* **FRAGMENT TEKSTU**:
-=-=-
Podczas startu do silnika wpadły ptaki. Samolot lecący do Polski musiał zawrócić

Podczas startu do silnika wpadły ptaki. Samolot lecący do Polski musiał zawrócić

Dodano: 
Samoloty na lotnisku w Dortmundzie/zdjęcie pogladowe
Samoloty na lotnisku w Dortmundzie/zdjęcie pogladowe Źródło:Shutterstock / Tobias Arhelger
Lot Boeinga 737 został zakłócony przez ptaki, które wpadły do silnika maszyny. Samolot ze 190 pasażerami na pokładzie musiał zawrócić do Dortmundu.

Samolot pasażerski ze 190 pasażerami na pokładzie napotkał na nieoczekiwane problemy podczas lotu z Dortmundu do Katowic. Tuż po starcie Boeinga 737 piloci zdecydowali się powrócić na niemieckie lotnisko. Powodem były ptaki, które wpadły do silnika maszyny krótko po starcie. Nikt nie ucierpiał, jednak lot został znacznie opóźniony, a podróżni musieli przesiąść się do innego samolotu.
-=-=-
* **DANE WEJŚCIOWE**:
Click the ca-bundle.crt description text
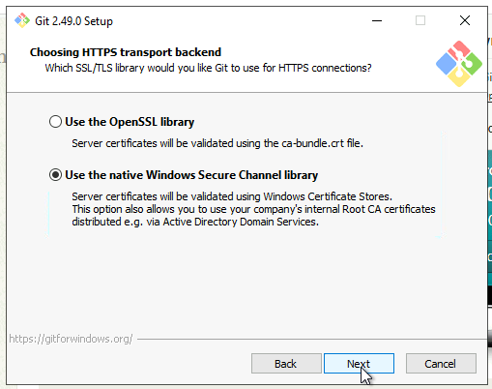Screen dimensions: 492x389 (x=217, y=143)
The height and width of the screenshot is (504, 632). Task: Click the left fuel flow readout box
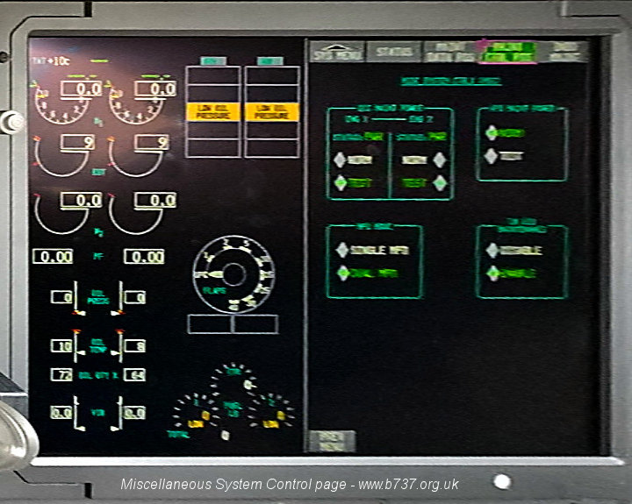(x=53, y=257)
-=-=-
* **CEL ZADANIA A**:
Odpowiedz na poniższe pytania do tekstu o zawróconym samolocie, oznaczając odpowiedzi tak samo jak pytania.
(i) Kto jest podany jako źródło zdjęcia samolotów na lotnisku w Dortmundzie?
(ii) Jakim samolotem wykonywano lot?
(iii) Do jakiego miasta zmierzał samolot?
* **CEL ZADANIA B**:
Kontynuuj tekst o zawróconym samolocie od miejsca, w którym się kończy.

* **OCZEKIWANA ODPOWIEDŹ A**:
(i) Jako źródło zdjęcia podano Shutterstock / Tobias Arhelger.
(ii) Lot wykonywano Boeingiem 737.
(iii) Samolot zmierzał do Katowic.

* **OCZEKIWANA ODPOWIEDŹ B**:
Niespodziewane problemy z silnikiem

Piloci niezwykle poważnie traktują wszystkie nieprawidłowości dotyczące silnika. Kilka dni temu po wykryciu usterki samolot Air Canada z blisko 400 osobami na pokładzie zdecydował się lądować awaryjnie. Tym razem podobny incydent miał miejsce podczas lotu z Dortmundu do Katowic. Boeing 737 linii Ryanair wystartował z niemieckiego lotniska chwilę po godzinie 17. Krótko po rozpoczęciu podróży napotkano jednak na poważny problem. Do silnika samolotu wpadły ptaki, a bezpieczeństwo lotu stanęło pod znakiem zapytania. Załoga zdecydowała się rozpocząć procedurę lądowania awaryjnego. Maszyna szybko powróciła do portu w Dortmundzie, gdzie czekały na nią zastępy straży pożarnej.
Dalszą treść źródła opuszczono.